Fourteen years since I have heard your voice, seen you smile, or told you I love you.

There are some days I wish I could remember more. I wish I could remember what music you listened to, your morning routine, or your touch. It would be so easy to remember if I could press rewind and replay those one more time.

I was eleven years old when you were taken from me, yet it doesn’t seem like I was that young. Sometimes I get so angry for not remembering the small things. I will never know what your biggest dreams were growing up, how you became so passionate about art, or what your favorite song was. I will always wonder what your favorite childhood memory was, what you loved to cook, or what your biggest adventure was.

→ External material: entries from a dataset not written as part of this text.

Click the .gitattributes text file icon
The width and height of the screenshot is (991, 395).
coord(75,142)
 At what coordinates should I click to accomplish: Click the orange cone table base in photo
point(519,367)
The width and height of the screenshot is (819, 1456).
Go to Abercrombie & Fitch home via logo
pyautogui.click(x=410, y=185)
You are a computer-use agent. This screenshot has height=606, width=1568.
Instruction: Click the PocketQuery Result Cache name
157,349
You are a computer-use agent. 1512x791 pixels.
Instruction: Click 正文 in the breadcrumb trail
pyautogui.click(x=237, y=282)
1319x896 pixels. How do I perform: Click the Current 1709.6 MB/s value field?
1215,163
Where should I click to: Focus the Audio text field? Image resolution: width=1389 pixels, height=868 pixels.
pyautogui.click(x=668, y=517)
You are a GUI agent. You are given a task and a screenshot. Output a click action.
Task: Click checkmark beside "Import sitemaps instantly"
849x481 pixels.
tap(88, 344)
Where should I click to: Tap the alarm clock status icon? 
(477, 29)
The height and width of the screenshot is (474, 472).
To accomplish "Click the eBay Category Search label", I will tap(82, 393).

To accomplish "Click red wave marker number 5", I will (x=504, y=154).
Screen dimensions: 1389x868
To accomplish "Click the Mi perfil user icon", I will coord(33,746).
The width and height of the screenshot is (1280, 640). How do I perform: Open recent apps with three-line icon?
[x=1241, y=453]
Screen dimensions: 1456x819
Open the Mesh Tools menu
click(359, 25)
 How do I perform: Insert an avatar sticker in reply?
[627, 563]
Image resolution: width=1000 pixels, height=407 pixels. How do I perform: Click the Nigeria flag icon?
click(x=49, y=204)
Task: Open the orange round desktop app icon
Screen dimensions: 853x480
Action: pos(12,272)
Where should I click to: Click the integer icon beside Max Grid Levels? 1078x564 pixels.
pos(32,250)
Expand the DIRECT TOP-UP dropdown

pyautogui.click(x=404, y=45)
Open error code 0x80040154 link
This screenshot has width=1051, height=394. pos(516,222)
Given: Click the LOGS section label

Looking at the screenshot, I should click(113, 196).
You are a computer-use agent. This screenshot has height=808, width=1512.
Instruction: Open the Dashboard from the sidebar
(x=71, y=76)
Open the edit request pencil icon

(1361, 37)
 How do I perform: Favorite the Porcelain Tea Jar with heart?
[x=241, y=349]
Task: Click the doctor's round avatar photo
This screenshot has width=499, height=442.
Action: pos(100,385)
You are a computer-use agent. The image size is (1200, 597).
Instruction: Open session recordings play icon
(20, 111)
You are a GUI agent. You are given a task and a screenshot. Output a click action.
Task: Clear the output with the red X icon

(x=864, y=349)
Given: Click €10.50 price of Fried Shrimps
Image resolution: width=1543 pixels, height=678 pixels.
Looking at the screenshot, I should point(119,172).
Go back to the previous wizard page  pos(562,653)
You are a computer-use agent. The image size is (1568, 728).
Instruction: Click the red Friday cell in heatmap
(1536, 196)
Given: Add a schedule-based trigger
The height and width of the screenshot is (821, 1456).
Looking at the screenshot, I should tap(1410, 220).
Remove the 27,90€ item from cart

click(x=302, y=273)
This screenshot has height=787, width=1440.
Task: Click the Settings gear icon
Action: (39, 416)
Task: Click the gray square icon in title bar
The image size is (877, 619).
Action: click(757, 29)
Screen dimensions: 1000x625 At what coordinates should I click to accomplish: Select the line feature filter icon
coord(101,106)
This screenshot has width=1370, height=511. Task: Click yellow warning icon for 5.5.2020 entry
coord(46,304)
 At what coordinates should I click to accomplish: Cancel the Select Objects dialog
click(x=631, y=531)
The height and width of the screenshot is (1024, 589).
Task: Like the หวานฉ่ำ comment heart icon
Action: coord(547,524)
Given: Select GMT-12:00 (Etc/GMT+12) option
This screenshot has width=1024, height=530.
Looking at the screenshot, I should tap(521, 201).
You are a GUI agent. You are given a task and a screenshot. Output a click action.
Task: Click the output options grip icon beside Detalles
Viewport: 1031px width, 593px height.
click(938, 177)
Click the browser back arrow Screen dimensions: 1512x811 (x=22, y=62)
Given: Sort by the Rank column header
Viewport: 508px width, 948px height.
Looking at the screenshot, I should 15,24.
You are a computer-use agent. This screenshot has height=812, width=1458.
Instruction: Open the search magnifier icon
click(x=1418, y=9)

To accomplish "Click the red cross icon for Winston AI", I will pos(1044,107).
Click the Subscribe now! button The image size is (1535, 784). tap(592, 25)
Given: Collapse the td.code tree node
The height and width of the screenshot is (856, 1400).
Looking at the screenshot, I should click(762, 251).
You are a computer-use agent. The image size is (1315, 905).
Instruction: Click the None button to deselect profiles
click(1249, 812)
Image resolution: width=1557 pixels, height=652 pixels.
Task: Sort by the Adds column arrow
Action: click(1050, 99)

It has always been the little things I want back.

I don't remember every detail about you, but I am blessed to say I remember enough.

Because what I do remember, is vivid enough.

While I complained and whined about going to swim practice, you still managed to attend all my practices and meets in pain, barely able to walk.

While you and dad broke the news to me, you fought back your tears.

And while I was in denial and ignored the pain, you conquered it full on.

I keep these memories close in my heart. These might not be the best moments, but they are some of the most powerful memories on replay.

Sometimes I feel guilty, Mom. I should have been more loving. I should have done more for you. I should have appreciated more. I was just a careless little girl. I'm so sorry.

The night before you past, Dad told me your time was coming soon. We weren't very strong, Mom. It was the first time I saw Dad cry.

He told me to say goodbye, but I didn't want to. I tried my best to get out of it. I told him it wouldn't happen.

Not today, not tomorrow, and not in three years.

That night I told you I loved you, you told me you loved me back.

I heard many voices the next morning. Grandma referred to you in past tense as "the youngest one." Right then and there, I knew my goodbye was real. I hid under my covers Mom, hiding as best as I could. I did everything to avoid walking through my closed bedroom door. I will never forger the reality that hit me when Dad walked through that door.

That night was the last night we spoke Mom, the last time I saw you alive.

While there is so much I wish I could remember, I will never regret nor forget the time I said I love you one last time.

I will never rewind and say this was something I should have done.

I hope one day we will meet again, Mom.

Until then, I carry you with me; I carry you in my heart.